Die Aufenthaltsdauer in Erstaufnahmeeinrichtungen und Gemeinschaftsunterkünften zeigt die unterschiedlichen Rahmenbedingungen der jeweiligen Unterbringung: So geben zwar 78 Prozent der Befragten aus Erstaufnahmeeinrichtungen an, dass sie innerhalb der gesetzlich vorgesehenen sechs Monate die Unterkunft verlassen konnten. Gleichzeitig bleiben 22 Prozent über sechs Monate in der Erstaufnahmeeinrichtung und 15 Prozent sogar länger als acht Monate. Ein Drittel (34 Prozent) jener Personen, die in einer Gemeinschaftsunterkunft untergebracht sind, bleiben zwischen ein und drei Jahren dort. 69 Prozent geben eine durchschnittliche Aufenthaltsdauer von mehr als acht Monaten an.
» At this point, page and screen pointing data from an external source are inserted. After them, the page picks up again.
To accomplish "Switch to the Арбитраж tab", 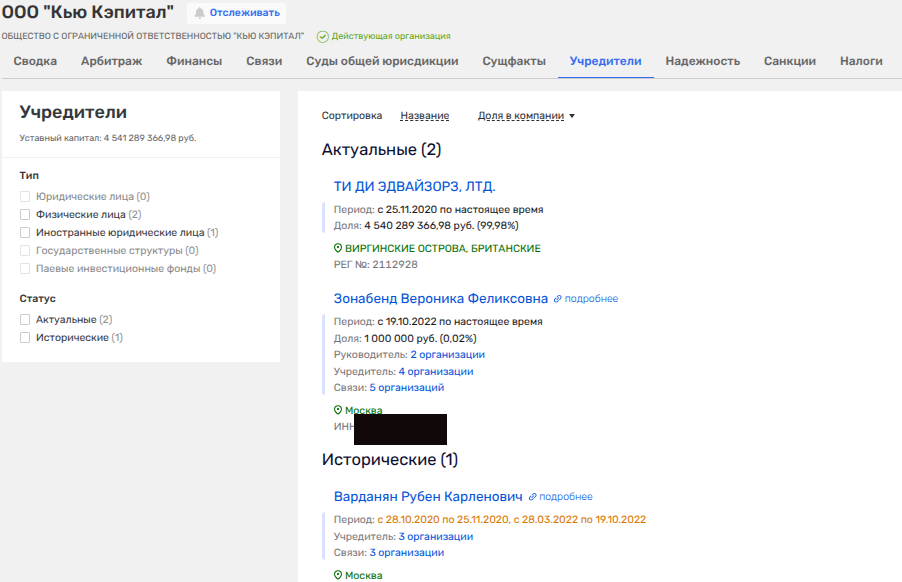I will (x=111, y=61).
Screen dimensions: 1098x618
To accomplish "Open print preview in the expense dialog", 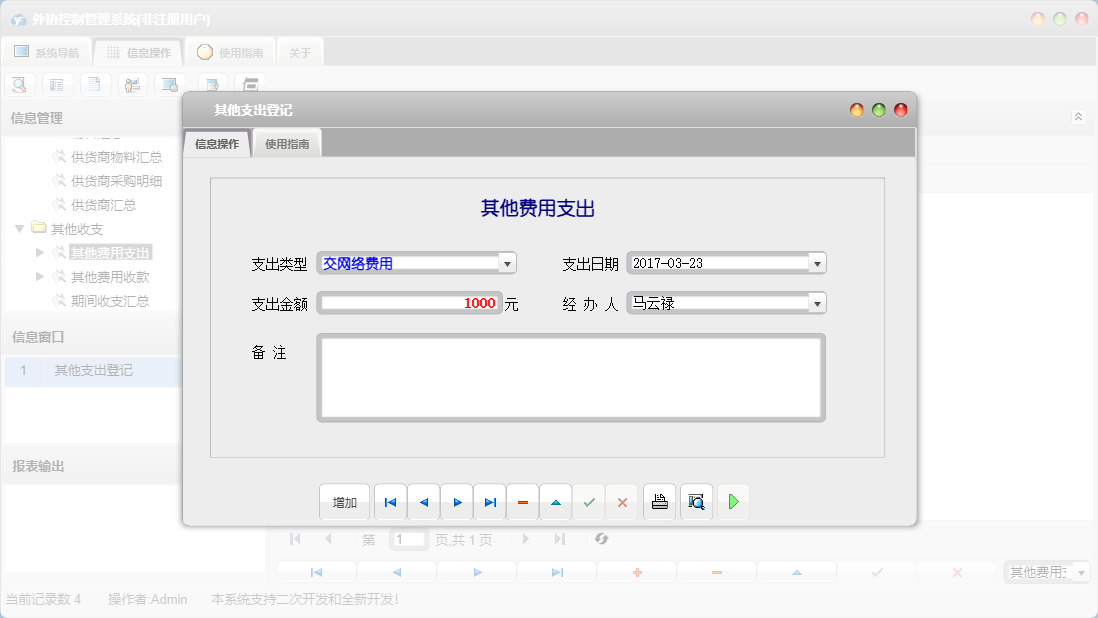I will (696, 501).
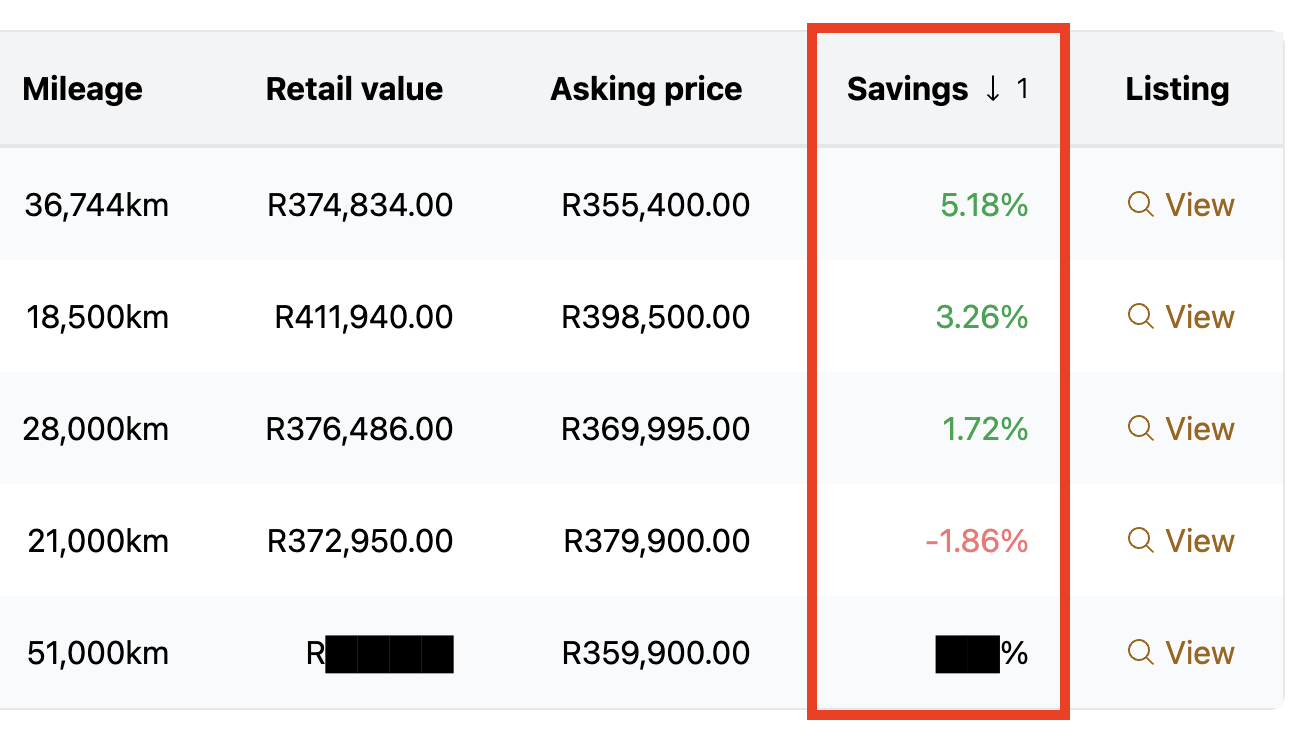Select the red -1.86% savings cell
Image resolution: width=1313 pixels, height=748 pixels.
(976, 541)
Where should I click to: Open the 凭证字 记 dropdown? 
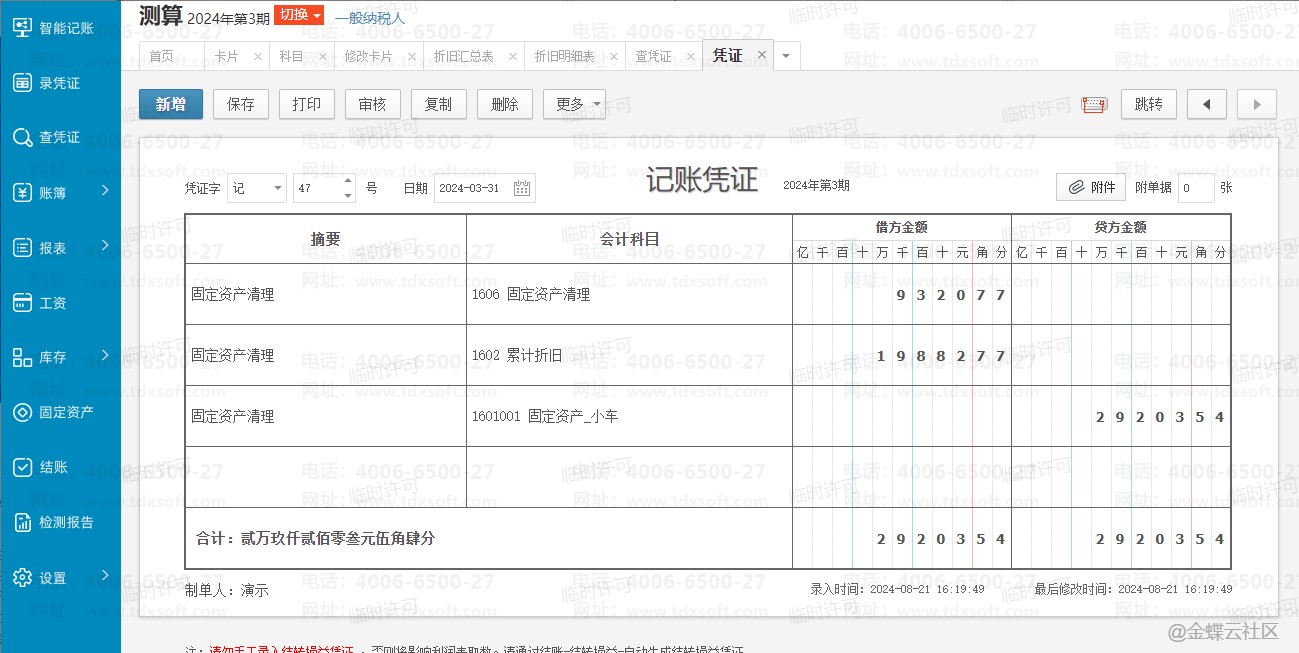(256, 188)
Gravierende Unterschiede zeigen sich auch bei der Beschulung – vor allem in Erstaufnahmeeinrichtungen: 20,3 Prozent gaben an, dass sie nicht beschult werden. 47 Prozent werden lediglich unterkunftsintern oder im Rahmen von Sprachkursen beschult. Nur 29 Prozent besuchen eine Regelschulklasse oder Willkommensklasse, bei Kinder und Jugendlichen in Gemeinschaftsunterkünften liegt dieser Wert bei 89 Prozent.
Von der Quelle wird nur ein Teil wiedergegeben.